Pomme de Terre di Kota Dingin
Â
Angin pegunungan menusuk tulang saat bis taxi-brousse (travel antarkota) berhenti di tepi jalan berbatu Antsirabe. Aku menggigit bibir, menatap hamparan sawah terasering yang menghijau di balik kabut pagi, sementara tangan gemetar memegang tas kain usang. Dari Antananarivo yang sejuk, perjalanan selama enam jam dengan travel berisik itu melelahkan, terutama saat melewati jurang sempit di sepanjang rute menuju Fianarantsoa. Tapi inilah Antsirabe: kota dingin di ketinggian 1.500 meter, di mana udara terasa seperti selimut basah dan setiap sudutnya dipenuhi sayur mayur segar yang baru dipetik.
Di pinggir jalan, para petani Merina berkerudung lamba duduk di atas gerobak kayu, menjajakan wortel sebesar lengan bayi, kentang berlapis tanah, dan buah sakafon-drano (selada air) yang kehijauan. Aku menghampiri warung kecil beratap seng, asap mofo gasy (kue beras tradisional) mengepul dari tungku tanah liat. Di papan kayu usang tertulis: "Pomme de Terre Frit -- 500 Ariary".
"Pomme de... apa?" gumamku, bingung.
Seorang wanita paruh baya di balik meja tersenyum, tangannya yang hitam oleh arang mengangkat wajan berisi kentang goreng kecokelatan. "Pomme de terre, zanaka. Vy frit," katanya dalam bahasa Malagasi, lalu menirukan gerakan menggoreng. "Kentang. Enaingena tsara."
Aku tersenyum lega. Selama di Antananarivo, aku belajar beberapa frasa Malagasi dari seorang tukang becak atau anak-anak yang belajar basket: inona izany? (apa itu?), misaotra (terima kasih). Tapi "pomme de terre"... itu bahasa Prancis, yang tak pernah kudengar sebelumnya.
"Misy vy frit vao azo?" tanyaku ragu-ragu, Ada kentang goreng yang baru saja matang?

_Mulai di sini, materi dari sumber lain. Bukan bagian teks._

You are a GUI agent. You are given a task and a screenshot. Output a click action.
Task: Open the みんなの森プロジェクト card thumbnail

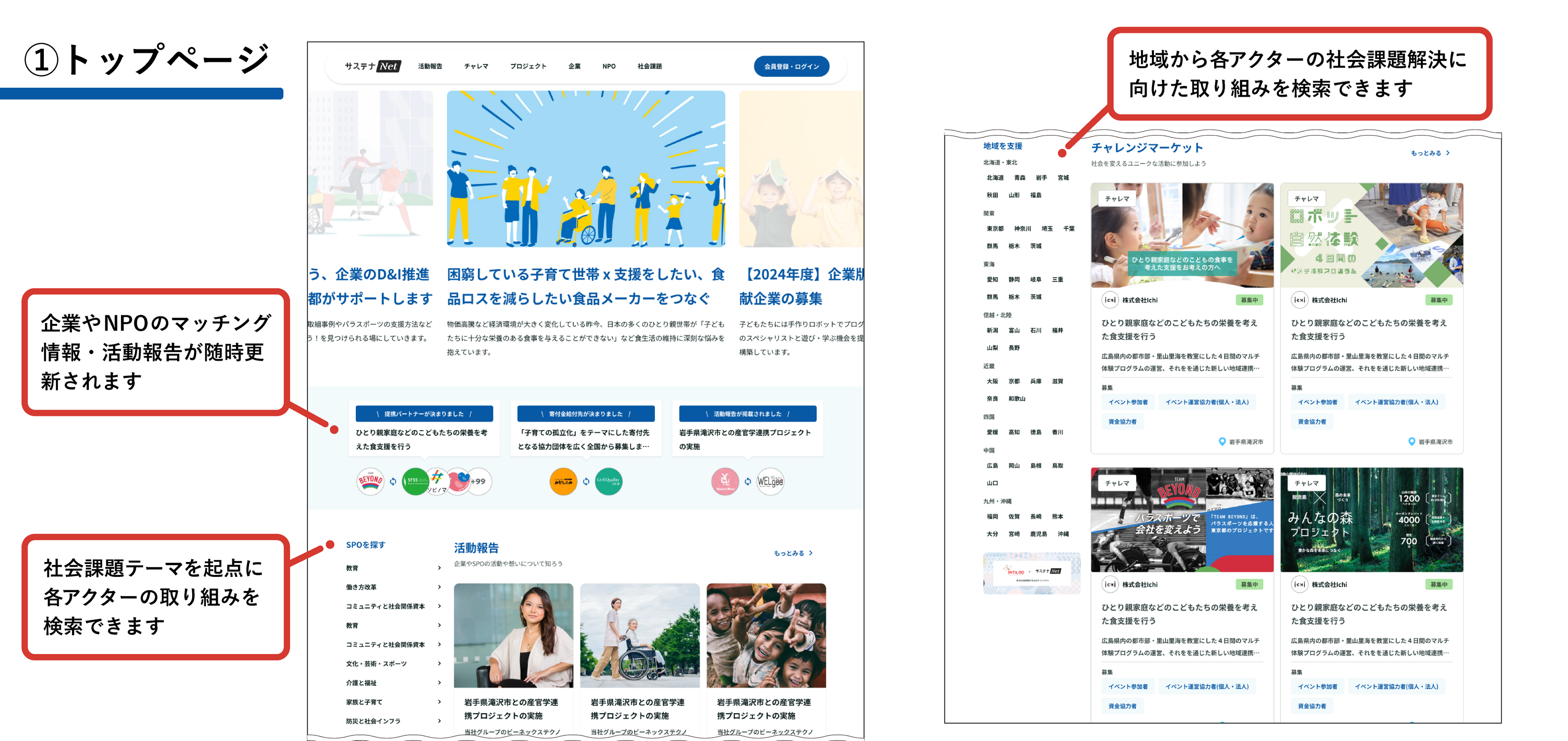(1371, 519)
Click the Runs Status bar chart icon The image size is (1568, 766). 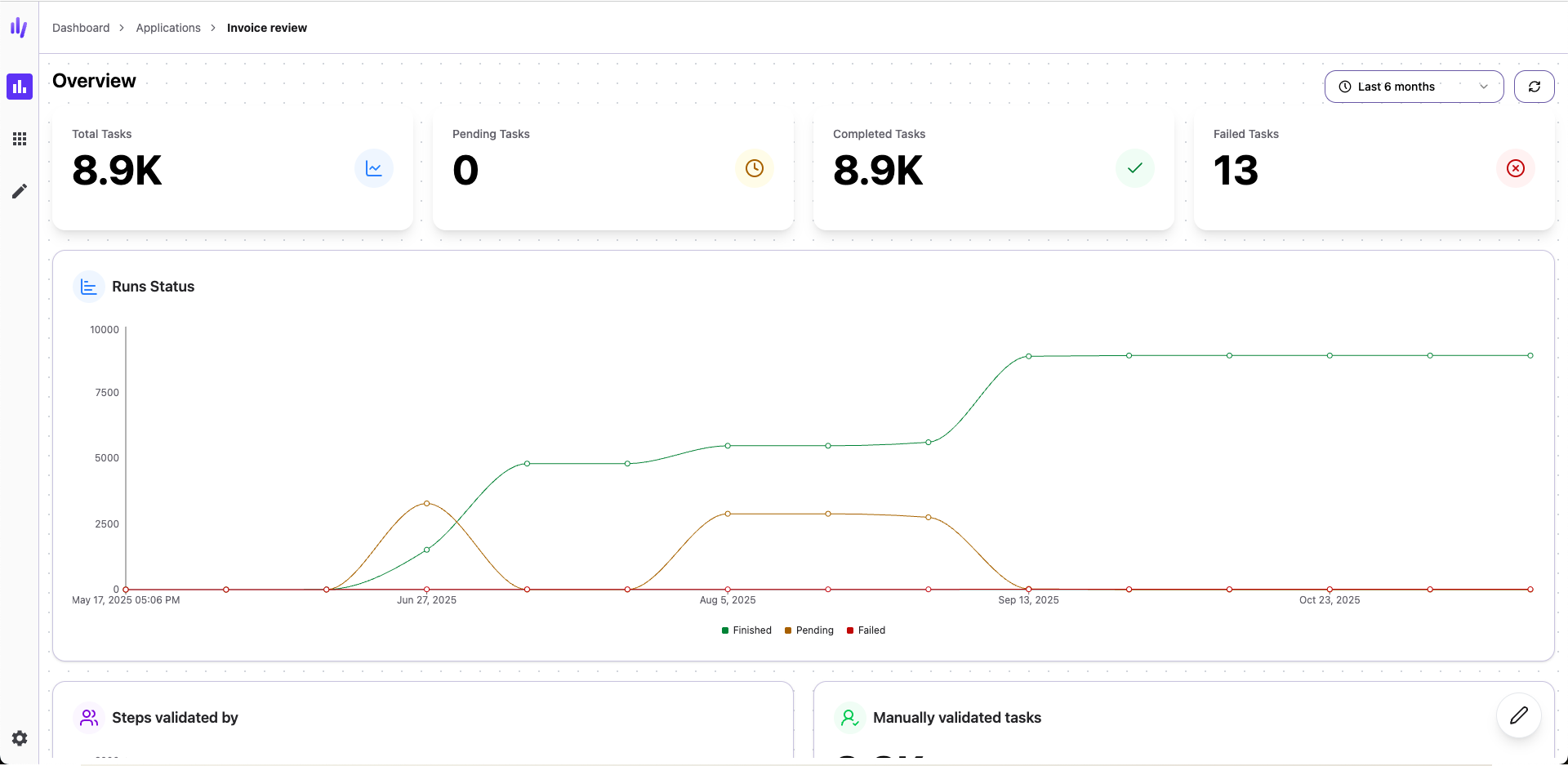click(88, 287)
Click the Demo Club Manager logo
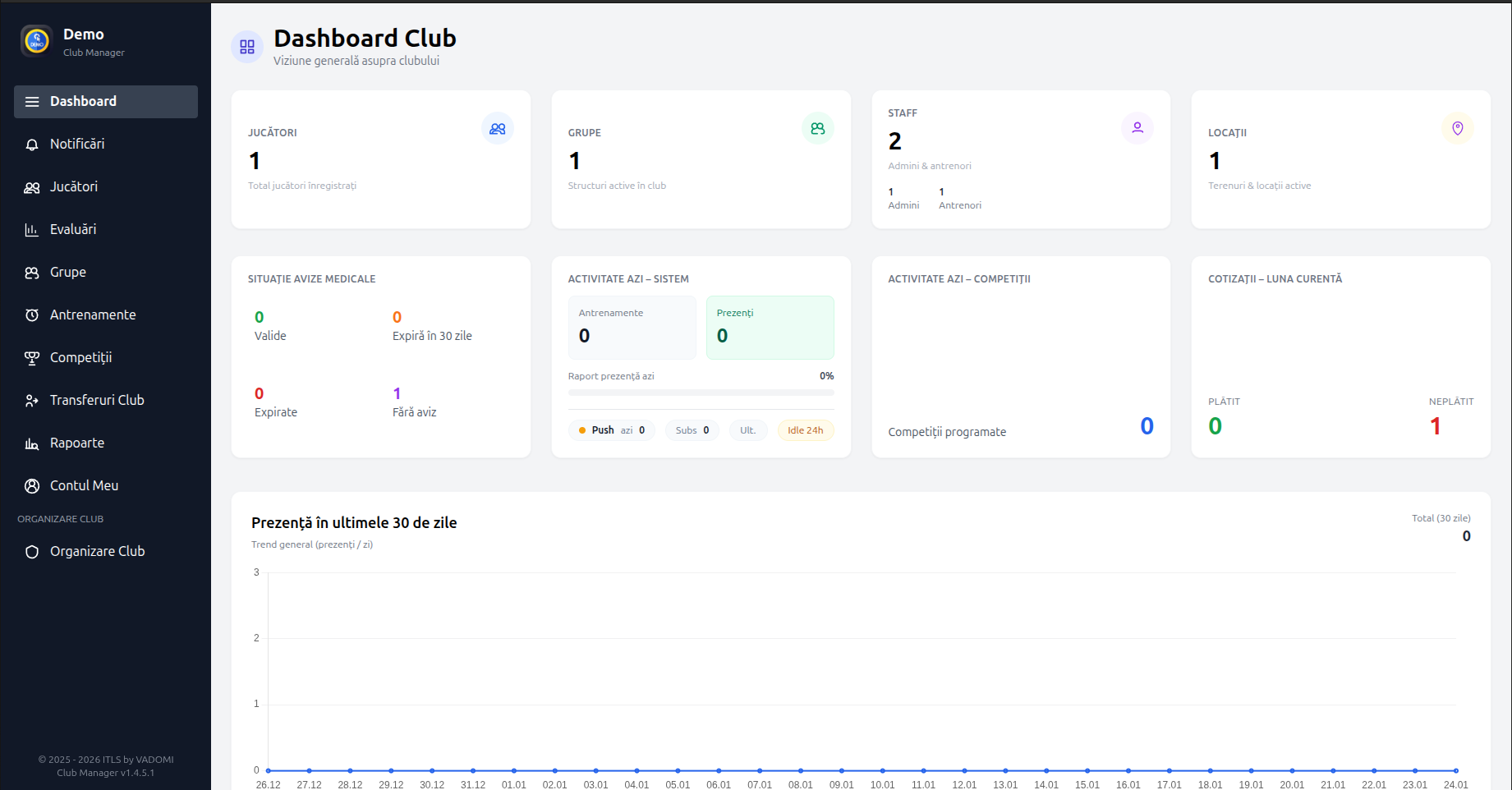Image resolution: width=1512 pixels, height=790 pixels. [x=36, y=40]
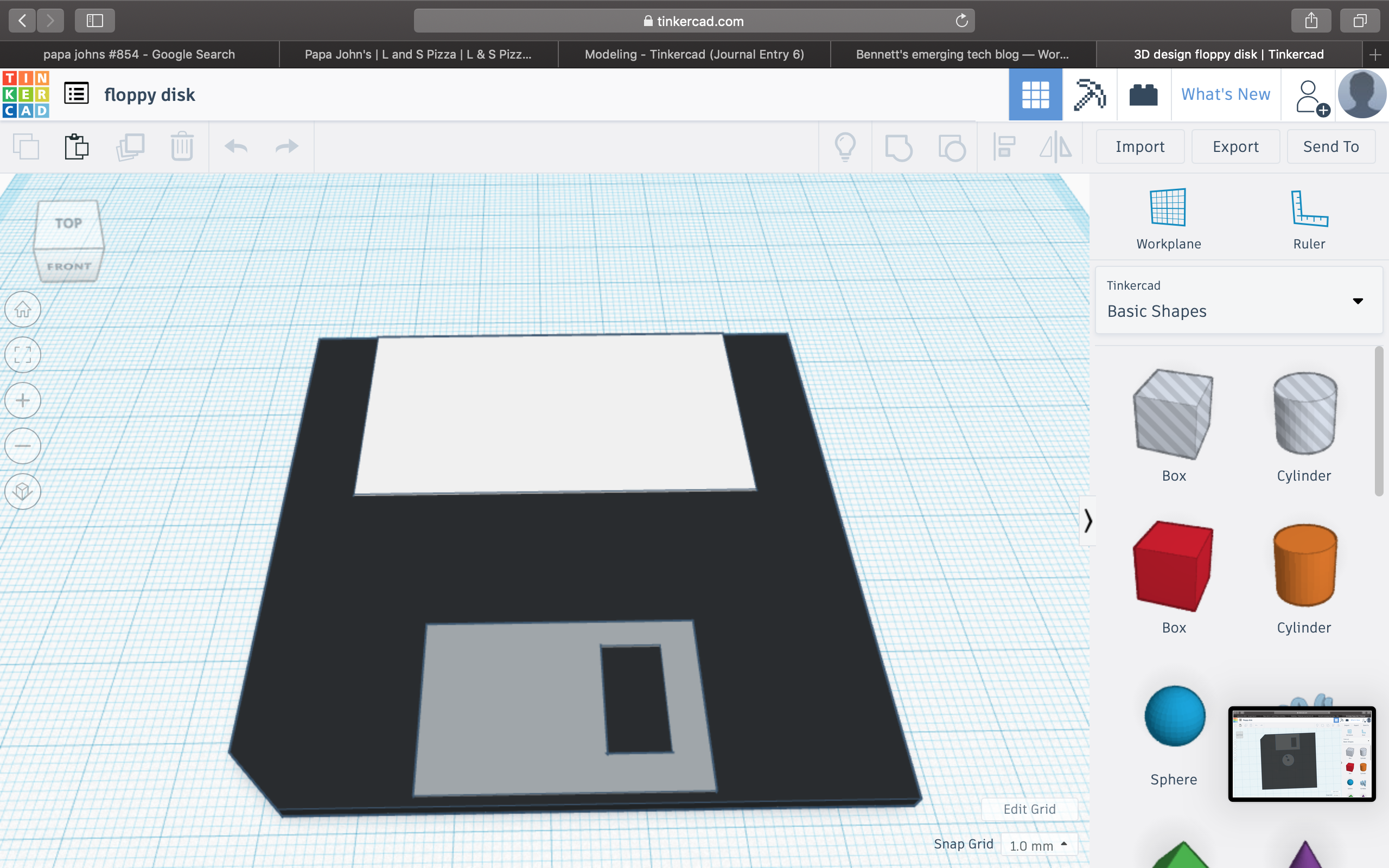Click the Export button
The image size is (1389, 868).
(1235, 146)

Wanita itu terkejut, lalu tertawa riang. "Ooooh! Miteny Malagasy tsara ianao!" (Wah! Bahasa Malagasimu bagus sekali!). Ia mengangguk-angguk, lalu menggorengkan kentang segar untukku, sambil berteriak pada seorang kakek berjaket wol yang duduk di bangku bambu: "Rabe! Misy vazaha izay mahay teny anay!" (Rabe! Ada turis yang pandai bahasa kita!)
Kakek itu mendekat, matanya berbinar seperti melihat sesuatu yang langka. Ia duduk di sebelahku, tangannya yang berkerut menyentuh piring kentang goreng. "Di Antsirabe, kentang itu fiainantsika," katanya perlahan, Kentang itu menghidupi kami. "Dulu, saat musim kemarau, nenek moyang kami hanya punya ubi dan kentang. Tapi lihat sekarang..." Ia menunjuk ke luar warung, di mana ladang kentang membentang sampai ke kaki bukit. "Tanah ini memberi kami vy, voanio, sakafon-drano... tapi yang paling berharga adalah fihavanana, persaudaraan."